I grew up steeped in the "I would die for my country" or "I would die for my children" or "He died for our sins" where death was the ultimate showing of love...

...I have to sit with that.

But what I want to know is... Would you live for your country? Would you build for your children (and their children)? Would you help out your neighbor even if they don't follow your god?

Would you fix. Would you love. Would you grow, heal, and cherish for those around you?

Death is easy. Life is hard.

The greatest showing of love is to live and to help others live and to increase that quality of life.
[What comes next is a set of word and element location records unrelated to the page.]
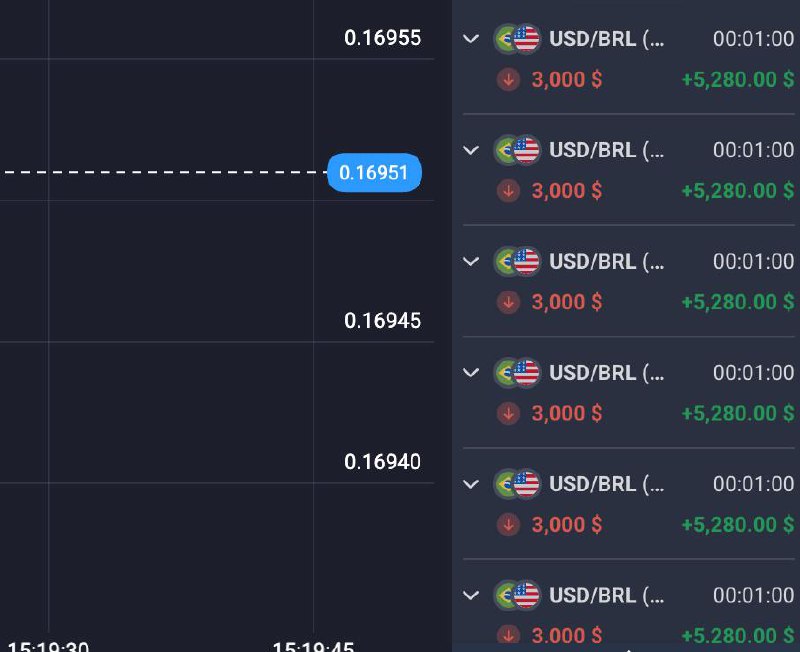
Task: Click the flag pair icon of the sixth USD/BRL trade
Action: coord(517,596)
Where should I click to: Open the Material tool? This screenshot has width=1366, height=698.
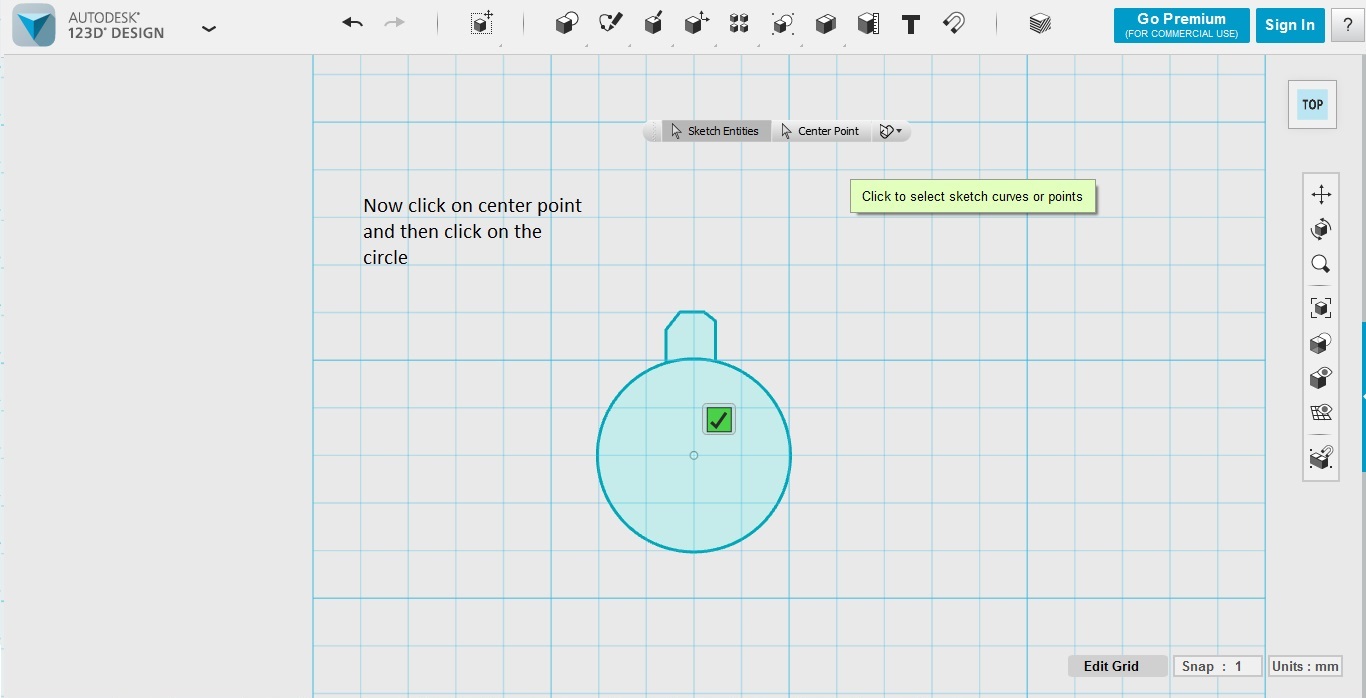tap(1038, 23)
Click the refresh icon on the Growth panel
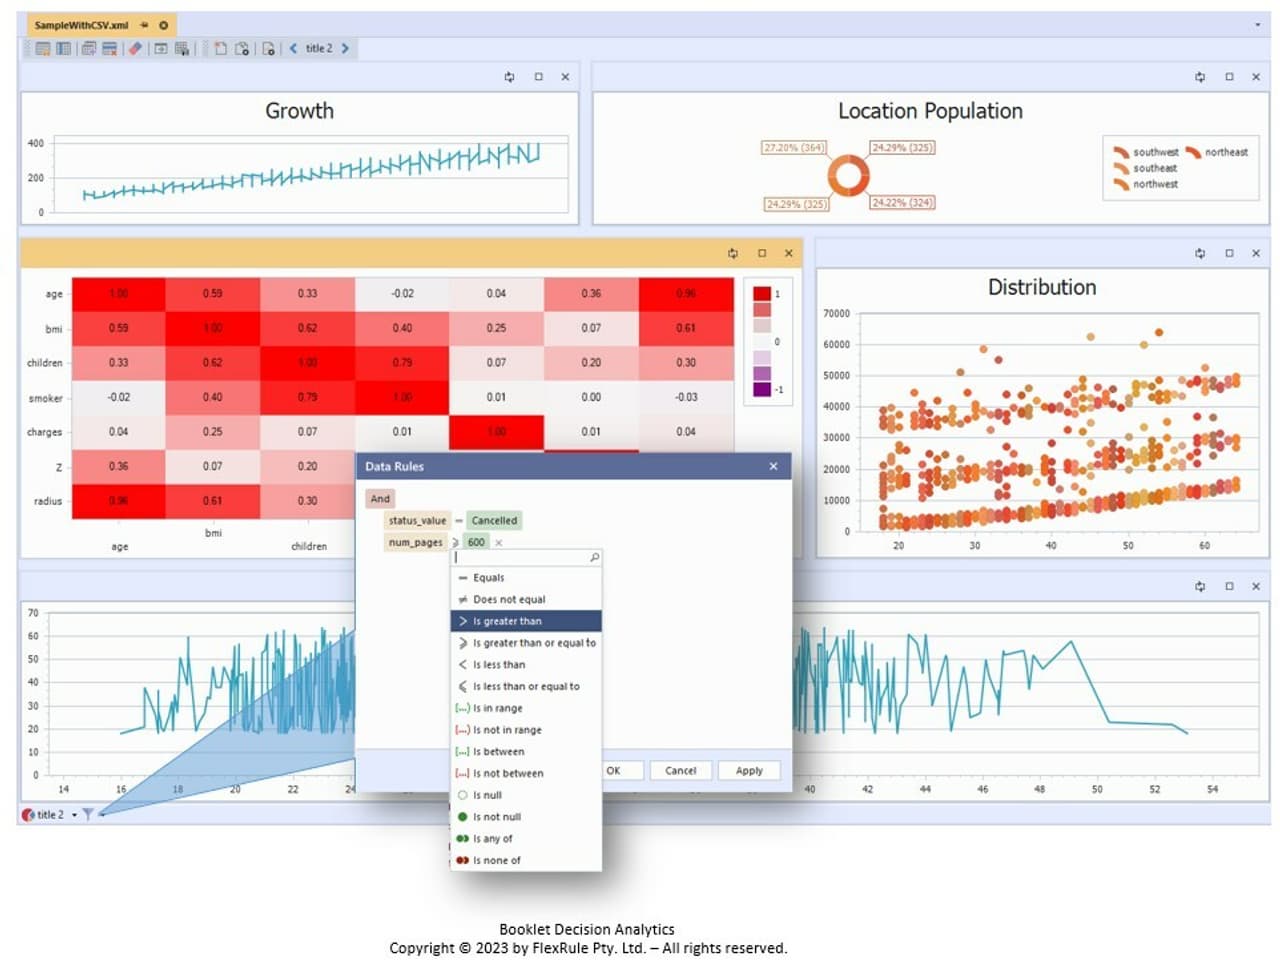Viewport: 1280px width, 966px height. (x=509, y=77)
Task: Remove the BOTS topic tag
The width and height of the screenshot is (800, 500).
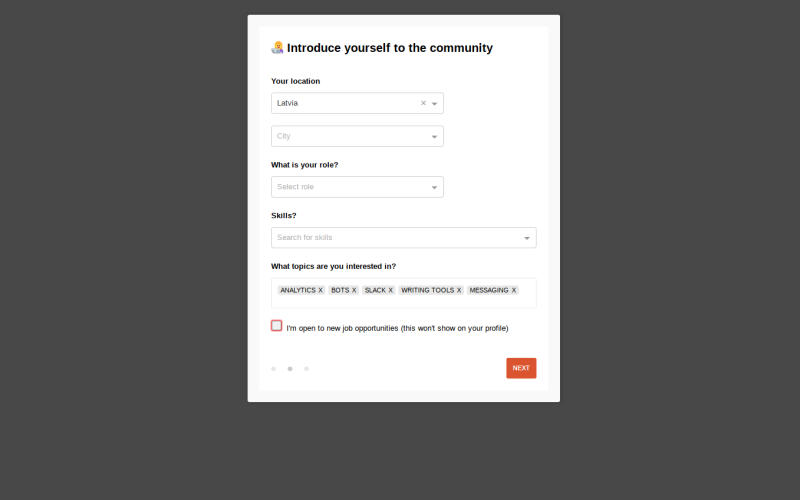Action: coord(354,290)
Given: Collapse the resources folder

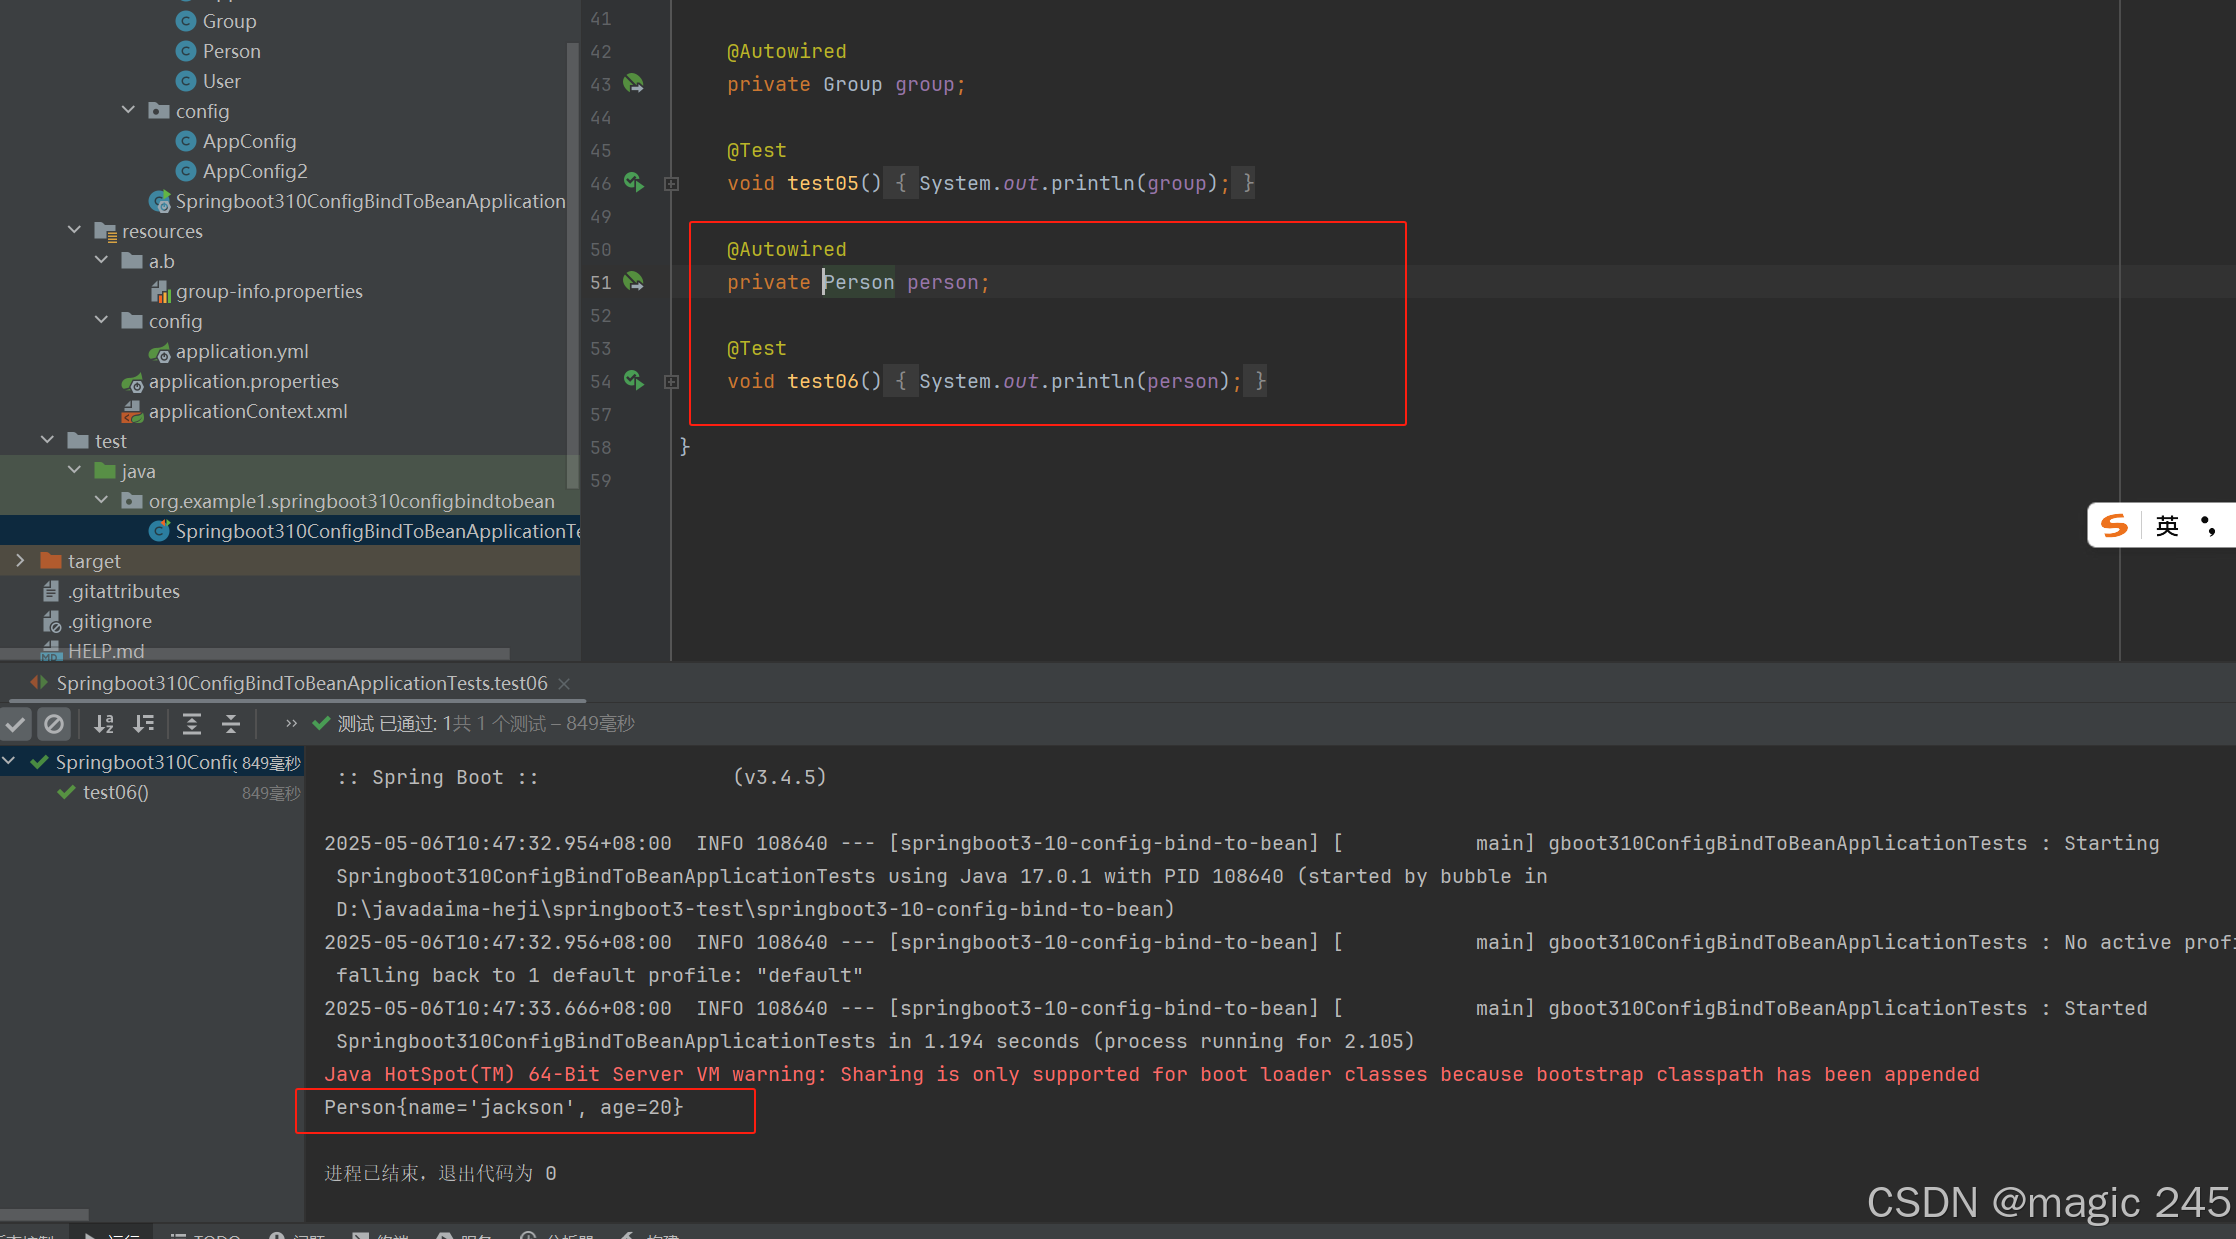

@tinker @corbden I always saw it as a selfless act or sacrifice where one would “suffer greatly instead of being compliantly silent or actively collaborating with wrongness; a putting of oneself in the path of danger to spare the one /many from harm” instead of “the easy way out” of death where death is viewed as a release from suffering for the one at the expense of the other / many.
@semiotic_pirate @corbden - (Editing this response to address the idea professed.) Yeah, if that's their take, then my response is, "neat. So what will you do in the meantime. Between now and your valiant death?"
@tinker @semiotic_pirate I think Fjord is in agreement?
@corbden @semiotic_pirate - Maybe? I might have misread. If Fjord is in agreement, then my apologies. I would then direct my statement to anyone who supports that professed line of reasoning.